The Irish Brigade was set up by the former Blueshirt leader, General Eoin O’Duffy, for political reasons but Catholicism was central to its popular appeal. Appealing for volunteers, O’Duffy emphasised Catholic Ireland’s historic links to Spain, and the need to defend the Spanish Church from communism. Franco’s regime also understood how the Irish Brigade might enhance its international credibility as defenders of Catholicism. As Count Ramírez de Arellano, the Carlist aristocrat who invited O’Duffy to Spain, declared: ‘What a glorious example Ireland could give the whole of Christendom!’
Irish Brigade propaganda emphasised religious motivations. Flanked by three priests, Colonel P.J. Coughlan, the organiser in Roche’s home county, informed his young recruits that ‘the hour had come to take their departure for the battlefields of Spain to strike a blow for Christ the King’. The Irish Brigade proclaimed itself ‘part of a crusade prepared to fight under the banner of the Cross to help deliver Spain’. As they embarked from Galway in December 1936, crowds gathered to sing ‘Faith of our Fathers’, presenting the volunteers with Sacred Heart badges, miraculous medals, and prayer books.
Although some members of the seven-hundred-strong militia belonged to O’Duffy’s fascist National Corporate Party, most were idealistic rural youths who regarded the conflict as a Catholic crusade against communism. The Irish Brigade leadership described its first casualties as ‘true Irish martyrs’, a perspective that was initially widely shared in Ireland.
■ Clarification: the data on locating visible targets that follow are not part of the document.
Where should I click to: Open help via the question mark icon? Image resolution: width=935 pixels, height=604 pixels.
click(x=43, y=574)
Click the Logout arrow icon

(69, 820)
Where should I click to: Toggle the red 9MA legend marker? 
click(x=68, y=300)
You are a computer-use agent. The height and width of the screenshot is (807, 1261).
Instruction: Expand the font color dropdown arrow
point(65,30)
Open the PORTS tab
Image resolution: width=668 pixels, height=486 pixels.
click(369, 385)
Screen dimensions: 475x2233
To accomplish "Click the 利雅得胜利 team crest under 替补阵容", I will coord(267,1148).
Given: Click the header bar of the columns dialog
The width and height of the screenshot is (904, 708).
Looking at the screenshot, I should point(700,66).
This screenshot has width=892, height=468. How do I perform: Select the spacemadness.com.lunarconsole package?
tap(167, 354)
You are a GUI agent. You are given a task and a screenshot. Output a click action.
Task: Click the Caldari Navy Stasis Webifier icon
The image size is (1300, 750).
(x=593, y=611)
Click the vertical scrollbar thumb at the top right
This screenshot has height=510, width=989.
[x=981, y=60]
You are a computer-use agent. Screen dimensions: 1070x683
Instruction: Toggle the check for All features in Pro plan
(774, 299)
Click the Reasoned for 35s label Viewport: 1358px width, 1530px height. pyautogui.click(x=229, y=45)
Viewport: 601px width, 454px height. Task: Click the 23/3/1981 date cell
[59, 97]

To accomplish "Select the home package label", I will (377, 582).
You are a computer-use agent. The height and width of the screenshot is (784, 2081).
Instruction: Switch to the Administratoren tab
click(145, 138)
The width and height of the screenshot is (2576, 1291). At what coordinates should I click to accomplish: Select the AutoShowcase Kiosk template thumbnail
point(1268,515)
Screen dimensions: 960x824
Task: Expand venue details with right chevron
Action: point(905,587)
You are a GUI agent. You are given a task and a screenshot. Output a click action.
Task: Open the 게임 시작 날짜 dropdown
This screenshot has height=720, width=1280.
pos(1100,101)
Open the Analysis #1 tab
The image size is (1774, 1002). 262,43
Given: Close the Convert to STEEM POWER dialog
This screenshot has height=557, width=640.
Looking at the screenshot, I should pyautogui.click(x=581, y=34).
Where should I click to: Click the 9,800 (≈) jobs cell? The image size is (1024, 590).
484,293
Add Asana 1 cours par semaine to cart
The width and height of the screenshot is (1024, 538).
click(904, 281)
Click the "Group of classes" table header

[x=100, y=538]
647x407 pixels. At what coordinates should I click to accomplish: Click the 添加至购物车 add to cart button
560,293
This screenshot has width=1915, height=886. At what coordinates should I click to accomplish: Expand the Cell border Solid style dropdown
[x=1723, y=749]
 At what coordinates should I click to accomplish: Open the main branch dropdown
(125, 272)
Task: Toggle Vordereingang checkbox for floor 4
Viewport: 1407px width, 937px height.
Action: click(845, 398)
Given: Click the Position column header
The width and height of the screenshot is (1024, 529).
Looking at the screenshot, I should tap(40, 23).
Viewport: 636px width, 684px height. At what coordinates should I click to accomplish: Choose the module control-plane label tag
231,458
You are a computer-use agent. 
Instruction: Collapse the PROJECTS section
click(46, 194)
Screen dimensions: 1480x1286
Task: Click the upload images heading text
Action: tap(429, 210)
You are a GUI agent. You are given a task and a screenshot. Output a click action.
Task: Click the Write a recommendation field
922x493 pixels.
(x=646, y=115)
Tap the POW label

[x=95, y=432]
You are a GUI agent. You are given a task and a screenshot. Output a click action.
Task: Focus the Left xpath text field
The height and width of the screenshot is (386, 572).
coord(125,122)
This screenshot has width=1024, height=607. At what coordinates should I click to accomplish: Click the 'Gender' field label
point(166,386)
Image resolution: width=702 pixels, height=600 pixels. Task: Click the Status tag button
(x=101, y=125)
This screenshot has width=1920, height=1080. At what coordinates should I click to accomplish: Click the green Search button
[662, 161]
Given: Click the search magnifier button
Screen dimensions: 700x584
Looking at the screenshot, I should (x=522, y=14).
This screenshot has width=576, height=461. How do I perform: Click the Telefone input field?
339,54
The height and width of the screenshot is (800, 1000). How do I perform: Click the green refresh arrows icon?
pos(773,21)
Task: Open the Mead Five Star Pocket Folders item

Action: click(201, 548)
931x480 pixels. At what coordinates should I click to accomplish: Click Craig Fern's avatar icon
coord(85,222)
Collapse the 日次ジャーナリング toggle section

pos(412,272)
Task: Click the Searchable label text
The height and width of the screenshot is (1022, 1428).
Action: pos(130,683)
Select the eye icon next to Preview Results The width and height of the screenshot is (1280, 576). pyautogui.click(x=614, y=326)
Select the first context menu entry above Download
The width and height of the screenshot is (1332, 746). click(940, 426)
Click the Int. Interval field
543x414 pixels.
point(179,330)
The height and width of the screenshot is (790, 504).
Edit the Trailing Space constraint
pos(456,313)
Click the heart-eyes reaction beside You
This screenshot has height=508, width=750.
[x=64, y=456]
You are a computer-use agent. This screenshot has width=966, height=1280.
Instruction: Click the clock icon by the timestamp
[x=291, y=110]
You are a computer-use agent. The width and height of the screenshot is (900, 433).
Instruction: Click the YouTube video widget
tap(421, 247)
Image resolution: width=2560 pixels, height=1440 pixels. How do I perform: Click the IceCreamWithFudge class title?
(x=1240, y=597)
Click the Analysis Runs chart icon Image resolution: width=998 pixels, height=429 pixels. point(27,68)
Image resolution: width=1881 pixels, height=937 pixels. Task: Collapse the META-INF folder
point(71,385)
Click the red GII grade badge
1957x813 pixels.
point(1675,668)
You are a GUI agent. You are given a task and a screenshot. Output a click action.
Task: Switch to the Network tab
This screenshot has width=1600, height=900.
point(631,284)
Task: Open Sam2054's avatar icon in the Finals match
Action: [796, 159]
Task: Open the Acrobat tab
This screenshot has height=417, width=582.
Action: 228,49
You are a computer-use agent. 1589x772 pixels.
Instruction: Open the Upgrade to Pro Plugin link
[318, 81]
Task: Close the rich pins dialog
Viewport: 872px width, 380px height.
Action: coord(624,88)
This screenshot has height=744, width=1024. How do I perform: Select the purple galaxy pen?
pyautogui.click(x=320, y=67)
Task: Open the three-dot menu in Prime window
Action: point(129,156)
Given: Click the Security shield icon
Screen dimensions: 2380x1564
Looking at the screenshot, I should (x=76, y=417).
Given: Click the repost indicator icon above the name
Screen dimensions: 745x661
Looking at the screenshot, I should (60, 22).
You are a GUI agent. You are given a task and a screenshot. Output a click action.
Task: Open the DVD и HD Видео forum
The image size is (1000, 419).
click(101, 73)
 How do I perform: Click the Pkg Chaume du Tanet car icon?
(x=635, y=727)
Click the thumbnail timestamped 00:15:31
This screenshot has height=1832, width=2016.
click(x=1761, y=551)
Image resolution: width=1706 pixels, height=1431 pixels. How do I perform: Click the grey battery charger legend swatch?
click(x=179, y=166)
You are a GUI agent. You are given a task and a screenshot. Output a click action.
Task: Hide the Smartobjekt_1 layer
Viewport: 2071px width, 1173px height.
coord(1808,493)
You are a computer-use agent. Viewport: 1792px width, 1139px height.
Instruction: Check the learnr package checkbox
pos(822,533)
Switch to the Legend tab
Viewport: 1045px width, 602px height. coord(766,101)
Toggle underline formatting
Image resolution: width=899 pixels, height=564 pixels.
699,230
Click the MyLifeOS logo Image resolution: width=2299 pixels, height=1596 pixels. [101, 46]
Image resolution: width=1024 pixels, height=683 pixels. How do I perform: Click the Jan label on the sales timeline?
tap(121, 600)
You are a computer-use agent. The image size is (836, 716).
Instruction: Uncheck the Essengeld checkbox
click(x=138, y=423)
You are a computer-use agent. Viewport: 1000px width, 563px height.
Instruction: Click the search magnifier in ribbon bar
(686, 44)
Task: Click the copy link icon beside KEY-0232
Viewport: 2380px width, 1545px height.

On learning of the death of her only son, one grieving mother offered ‘him to Christ for Whom he fought’.
Many Irish Brigade volunteers, however, were disillusioned by their experiences in Spain. The poorly-led, undisciplined unit was quickly transferred from the front after it was judged unreliable by Colonel Juan Yagüe Blanco, the ruthless commander of the Foreign Legion. The brutal methods they witnessed, including the execution of republican prisoners, led some to reconsider their view of the conflict as a holy war. The chaplain of the Irish College at Salamanca observed in his diary that some Irishmen, having witnessed low attendances at Mass, were disappointed by the Spanish Catholic Church, due to its identification with the rich and powerful, ‘even though that’s what the whole row is supposed to be about’.
Many of those who returned were embarrassed by the military failure of their militia which was ridiculed as ‘the Rosary Brigade’. The Irish Catholic newspaper, for instance, declared itself ‘a little ashamed’ of its early return. After the discrediting of fascism following the Second World War, Franco’s Irish volunteers learned not to speak of their service. Some even died decades later without their wives or children knowing of their service in the Spanish Civil War.